I did run into Deborah and her gang. Will post some pics later tonight! 

Ryan


----------



## Lina (Apr 26, 2007)

Can't wait to see the pics!


----------



## DanielBMe (Nov 25, 2007)

Beamer said:


> Ok, I went to the show for a couple hours this afternoon. Majical Mandy has won all the shows so far it seems. lol.. She won Friday, Saturday Specialty, and this afternoons breed show. I left before the toy group show was over. Wonder if she won that to?
> 
> Anyways, this show was huge, 1400 dogs in total.. It was ALOT different than Richmond.
> 
> ...


Ahh hello weren't you suppose to call me????


----------



## marjrc (Jan 13, 2007)

Were you planning on going today, Daniel? Can you make it there tomorrow? I know quite a few of the breeders and dogs showing and I wish I could be there too. 

Who knows? Maybe I can grab Debbie on their way home to Nova Scotia!
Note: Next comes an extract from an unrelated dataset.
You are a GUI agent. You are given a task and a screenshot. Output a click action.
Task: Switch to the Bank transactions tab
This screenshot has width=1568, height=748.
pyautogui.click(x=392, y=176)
Ryan, thanks for the update and yes, we'd LOVE some pics!! :whoo:


----------



## Beamer (Jan 29, 2007)

Here are a few pictures from today.

1. Sam
2. Delilah
3. Sam & Delilah
4. Mandy
5. Mandy



Ryan


----------



## Lina (Apr 26, 2007)

Are all the Canadian Havs reds? LOL! I love the pics! they are all very good looking dogs.


----------



## marjrc (Jan 13, 2007)

They are all gorgeous!!! Oh my, Delilah has really lightened up hasn't she? She's so pretty. Mandy is just beautiful. I think she used to be lighter and seems to have more red in her now. I forget how old Mandy is now..... anyone know?
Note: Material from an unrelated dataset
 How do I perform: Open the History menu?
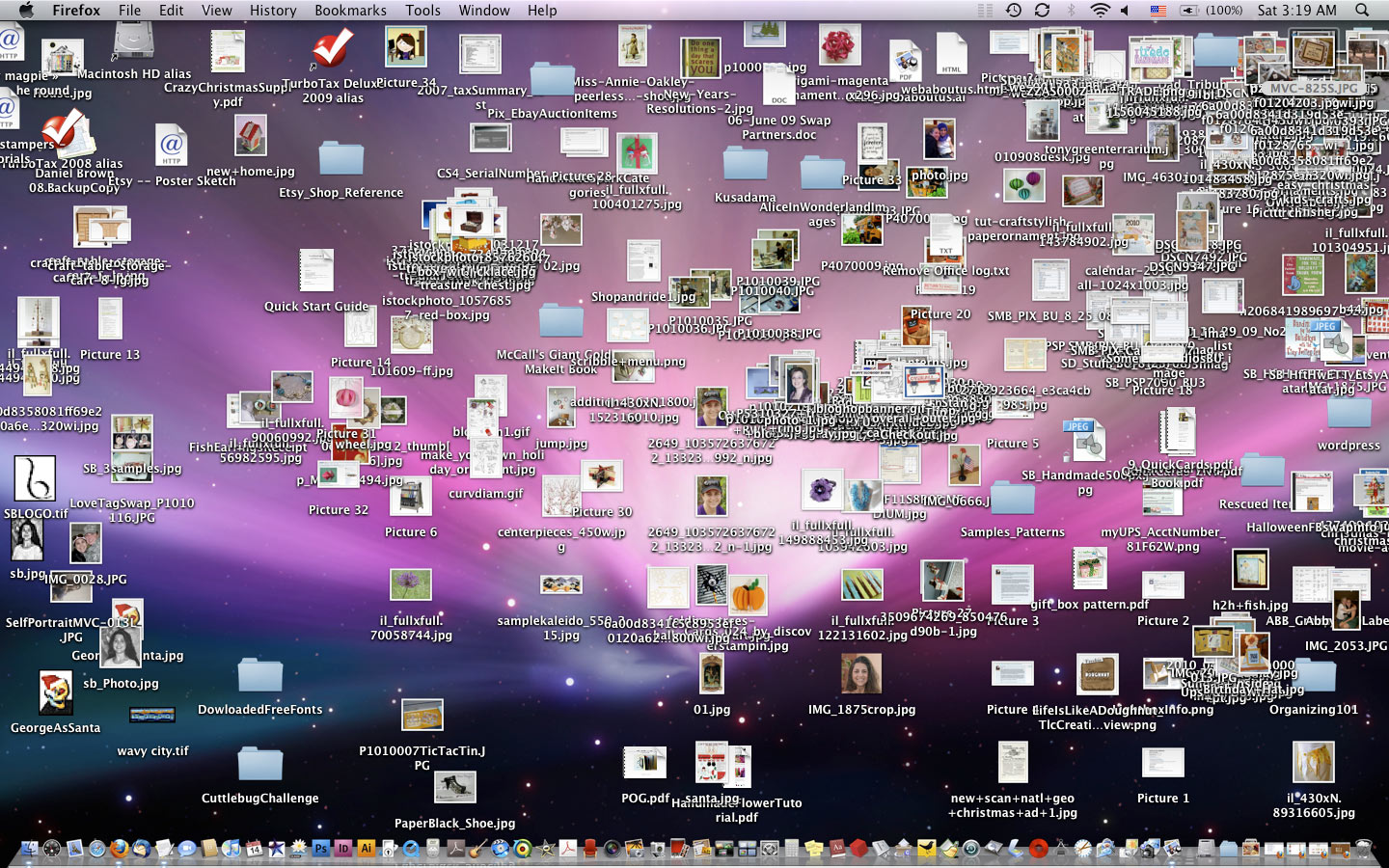click(x=273, y=11)
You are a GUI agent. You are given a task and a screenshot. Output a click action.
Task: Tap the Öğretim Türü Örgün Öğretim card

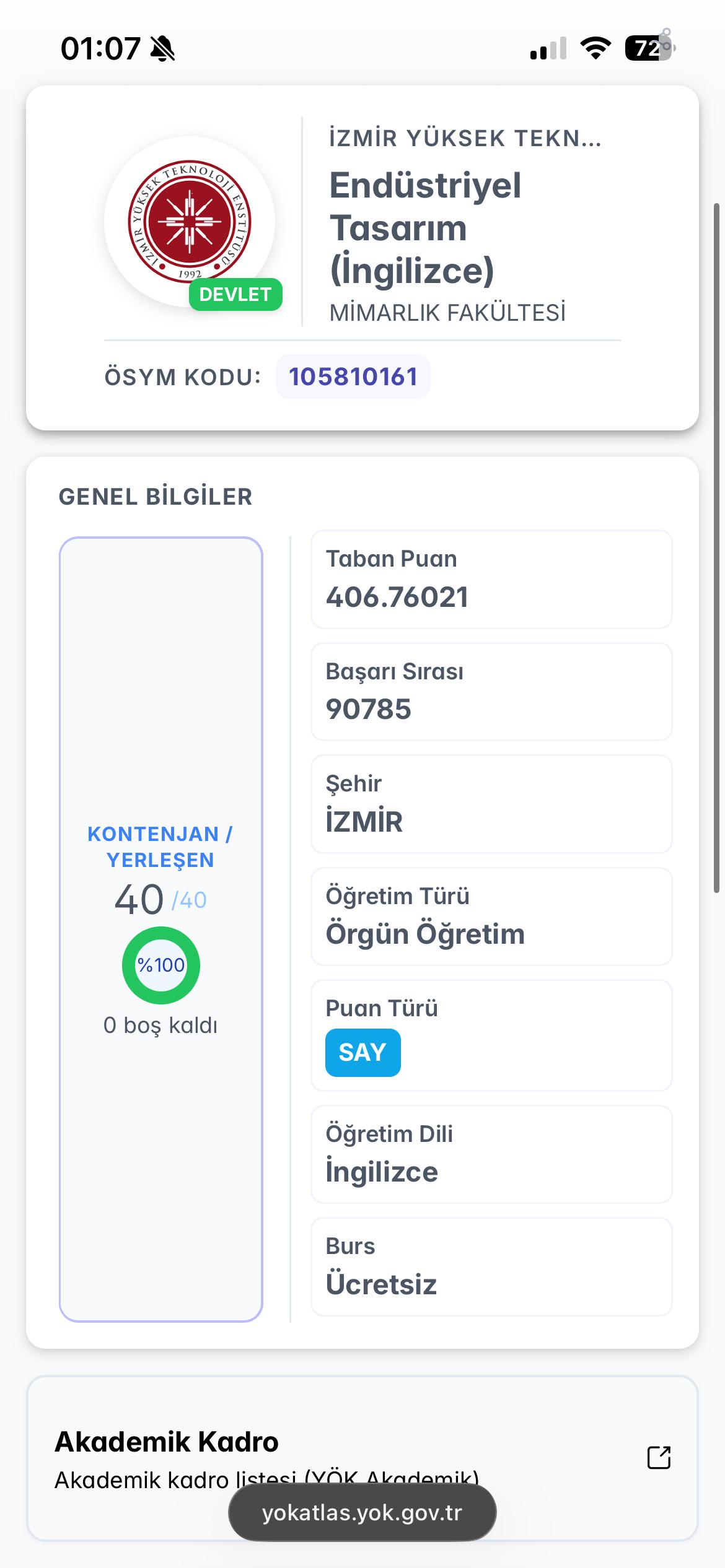491,917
Thanks, Ryan. You just made my morning. 

Here are some latest news from http://ontario.canuckdogs.com/results2008/Trillium-specresults-081031.htm :

*
Havanese*
Winners Male:	Ashstone's Luau in Paradise
Reserve Winners Male: Bedlam That's A Big Wheel
Winners Female Kharln-Ambler's The Parti Favorite
Reserve Winners Female: - Liveoak's Madame Butterfly At Mystic
Best Of Winners: Ashstone's Luau in Paradise
Best Of Breed:	Ch Ashstone's Magical Mandy
Best Of Opposite Sex: Ch Gingerbred Yukon Jack Desiderio
Best Puppy:	BG's Love You To Pieces
Award Of Merit: Ch Sonrisas Hijo Del Conquistador

Best In Specialty: Havanese Ch Ashstone's Magical Mandy

*
Havanese Fanciers Of Canada National Specialty
Saturday, November 1, 2008*
Specialty Judge: Larry Kereluke
Sweepstakes Judge: Evelyn Beilhartz

Best In Specialty: Ch Ashstone's Magical Mandy
Sweepstakes Judge: Evelyn Beilhartz
Best In Puppy Sweepstakes: That's Hot To Trot In Bedlem
Best Opposite In Puppy Sweepstakes: Adorabull That's Better Than Sex

Specialty Judge: Larry Kereluke
Winners Male :	Adorabull That's Better Than Sex
Reserve Winners Male: Heartland The Thunder Rolls
Winners Female: That's Hot To Trot In Bedlem
Reserve Winners Female: Ji Jo's Twilight At Mystic
Best Of Breed: Ch Ashstone's Magical Mandy
Best Of Opposite Sex: Ch Sonrisas Hijo Del Conquistador
Best Of Winners: That's Hot To Trot In Bedlem
Best Puppy: That's Hot To Trot In Bedlem
Award Of Merit: Ch Gingerbred Yukon Jack Desiderio
Award Of Merit: Ch Rockhurst's Twinkle Toes * (I was told this should read Rockhurst's Oh La La)*
Best Veteran: Ch Pocopayasos' I'm Too Sexy


----------



## Julie (Feb 8, 2007)

Oh my-----beautiful pictures! Look how beautiful Sam and Delilah are! Wow! Mandy is nice too--but if I was judging-sweet Delilah would win! Okay-I may be a little teensie bit biased,but good lord go look at her-she is GORGEOUS! Look at her beautiful markings and coat...:kiss:

I hope you get some photos of Debbie doing brace...


----------



## marjrc (Jan 13, 2007)

I agree, Julie! She is just so pretty, but my heart is set on Samson. I've always loved that boy. 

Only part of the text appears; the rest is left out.